- [PAGE TEXT]:
· · · ·

- Origin: Houston, Texas, US
- Past members: Phillip "Pacman" Chbeeb Di "Moon" Zhang Brandon "747" Harrell Emilio "Millie" Dosal Džajna "Jaja" Vaňková Tamara "Tam" Rapp (also from 8 Flavahz, season 7) Jean "B-Boy Bebo" Lloret (also from Phunk Phenomenon, season 6) Scarlett Nabil (also from Funkdation, season 7) Liza Riabinina Olivia "Chachi" Gonzales
- Website: http://www.iammecrew.com/

= I.aM.mE =

American hip-hop dance crew

I.aM.mE (which stands for inspire, motivate, and energize) is an American hip-hop dance crew from Houston, Texas. The group rose to prominence after being crowned champions in the sixth season of America's Best Dance Crew. The three founding members, Phillip Chbeeb, Di Moon Zhang and Brandon Harrell, formed I.aM.mE after Marvelous Motion Crew disbanded. Three additional members, Chachi Gonzales, Emilio Dosal, and Džajna "jaja" Vaňková, joined later after an audition.

The new and present roster of I.aM.mE includes members of dance crews who have competed in past seasons of ABDC, Tamara "Tam" Rapp (from 8 Flavahz, season 7), Jean "B-Boy Bebo" Lloret (from Phunk Phenomenon, season 6), Scarlett Nabil (from Funkdation, season 7), and sole newcomer to the show, Liza Riabinina.

==Before ABDC==
Before coming together to form I.aM.mE, the members had all achieved considerable success by themselves. Di "Moon" Zhang posted many of his tutting videos onto YouTube before he met Phillip "Pacman" Chbeeb and created Marvelous Motion Crew, which also included Brandon "747" Harrell. As the main choreographers, they led the team to much success, winning first place at "The Show", a Dallas competition hosted by JabbaWockeeZ, the San Diego–based winners of ABDCs first season. Taking the crew to new levels, Marvelous Motion traveled to California on their first major competition, receiving third place at "World of Dance: Pomona" under the direction of Moon. However, the crew was unable to audition for the fourth and fifth seasons of ABDC, as Pacman was still under contract with the fifth season of So You Think You Can Dance. After the crew disbanded in late 2010, Pacman, Moon, and 747 held an audition, creating a brand new crew with three new members in preparation for ABDC: Season of the Superstars.

==ABDC Season 6==

I.aM.mE was declared the champions of ABDC: Season of the Superstars on June 5, 2011. They became the first mixed gender crew and also the first group from the South to win, ending the Western dominance of previous ABDC seasons.

· · · ·

- [MATERIAL PROVIDED]:
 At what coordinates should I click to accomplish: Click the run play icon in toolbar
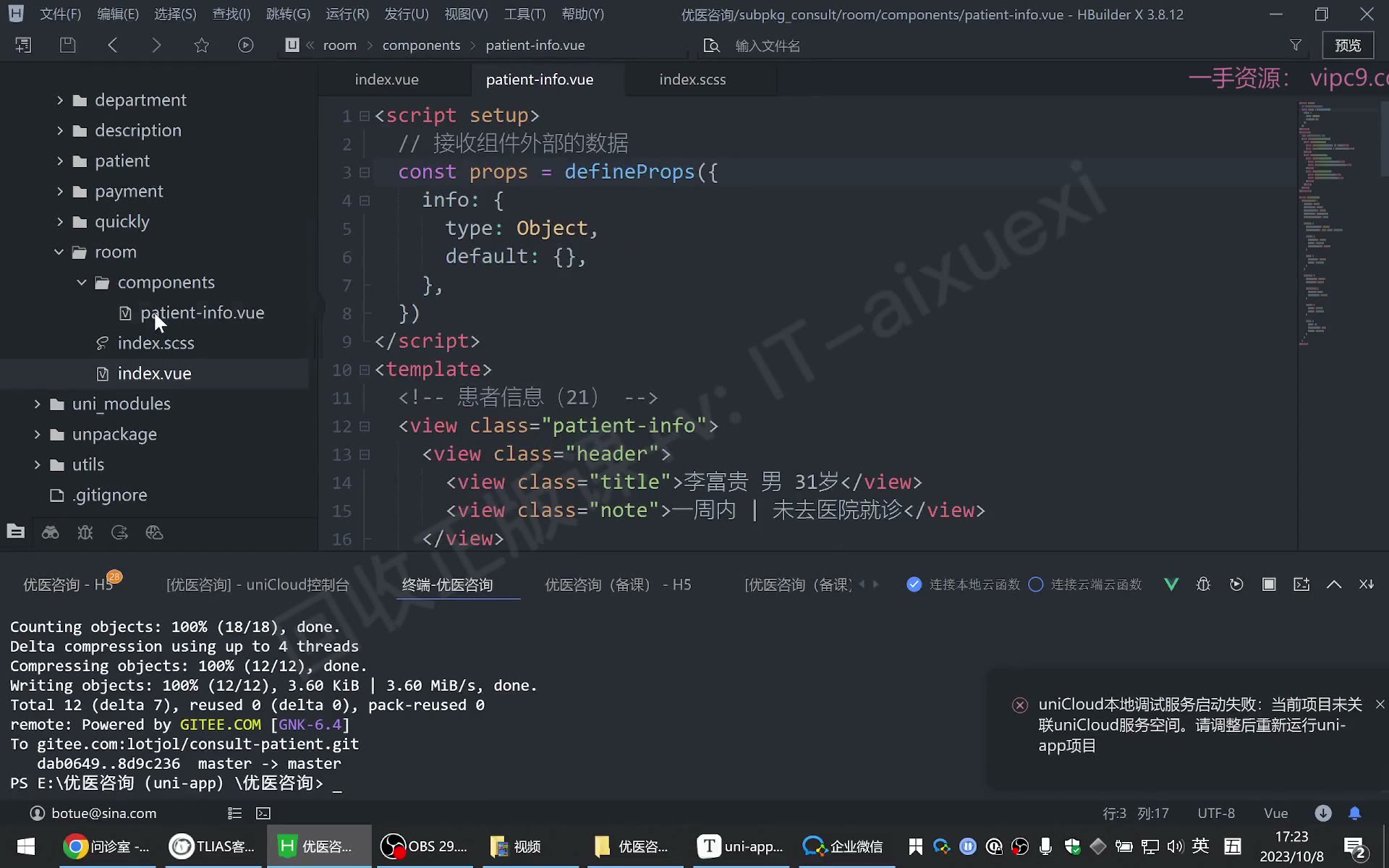point(245,45)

· · · ·

- [STATED EXERCISE 1]: According to the I.aM.mE article, why couldn't Marvelous Motion Crew audition for the fourth and fifth seasons of ABDC? Answer in one to three sentences.
- [STATED EXERCISE 2]: Condense the paragraph of the I.aM.mE article that begins "Before coming together to form I.aM.mE" into a bulleted list that keeps its main facts.
- [STATED EXERCISE 3]: Reproduce the part of the I.aM.mE article starting at "- Origin: Houston, Texas, US" and ending at "after an audition.", renaming "Marvelous Motion Crew" to "Marvelous Motion Dance Crew".
The lines after the I.aM.mE article are separate material with no connection to it.

- [TASK ANSWER 1]: Marvelous Motion Crew couldn't audition for those seasons because Pacman was still under contract with the fifth season of So You Think You Can Dance.

- [TASK ANSWER 2]:
- Before I.aM.mE, the members had each achieved considerable success on their own.
- Di "Moon" Zhang posted tutting videos on YouTube, then met Phillip "Pacman" Chbeeb and created Marvelous Motion Crew, which also included Brandon "747" Harrell.
- As main choreographers, they led the crew to first place at "The Show," a Dallas competition hosted by JabbaWockeeZ, the San Diego–based winners of ABDC's first season.
- Marvelous Motion took third place at "World of Dance: Pomona" in California, its first major competition, under Moon's direction.
- The crew couldn't audition for ABDC's fourth and fifth seasons because Pacman was under contract with the fifth season of So You Think You Can Dance.
- After the crew disbanded in late 2010, Pacman, Moon, and 747 held an audition and formed a new crew with three new members for ABDC: Season of the Superstars.

- [TASK ANSWER 3]:
- Origin: Houston, Texas, US
- Past members: Phillip "Pacman" Chbeeb Di "Moon" Zhang Brandon "747" Harrell Emilio "Millie" Dosal Džajna "Jaja" Vaňková Tamara "Tam" Rapp (also from 8 Flavahz, season 7) Jean "B-Boy Bebo" Lloret (also from Phunk Phenomenon, season 6) Scarlett Nabil (also from Funkdation, season 7) Liza Riabinina Olivia "Chachi" Gonzales
- Website: http://www.iammecrew.com/

= I.aM.mE =

American hip-hop dance crew

I.aM.mE (which stands for inspire, motivate, and energize) is an American hip-hop dance crew from Houston, Texas. The group rose to prominence after being crowned champions in the sixth season of America's Best Dance Crew. The three founding members, Phillip Chbeeb, Di Moon Zhang and Brandon Harrell, formed I.aM.mE after Marvelous Motion Dance Crew disbanded. Three additional members, Chachi Gonzales, Emilio Dosal, and Džajna "jaja" Vaňková, joined later after an audition.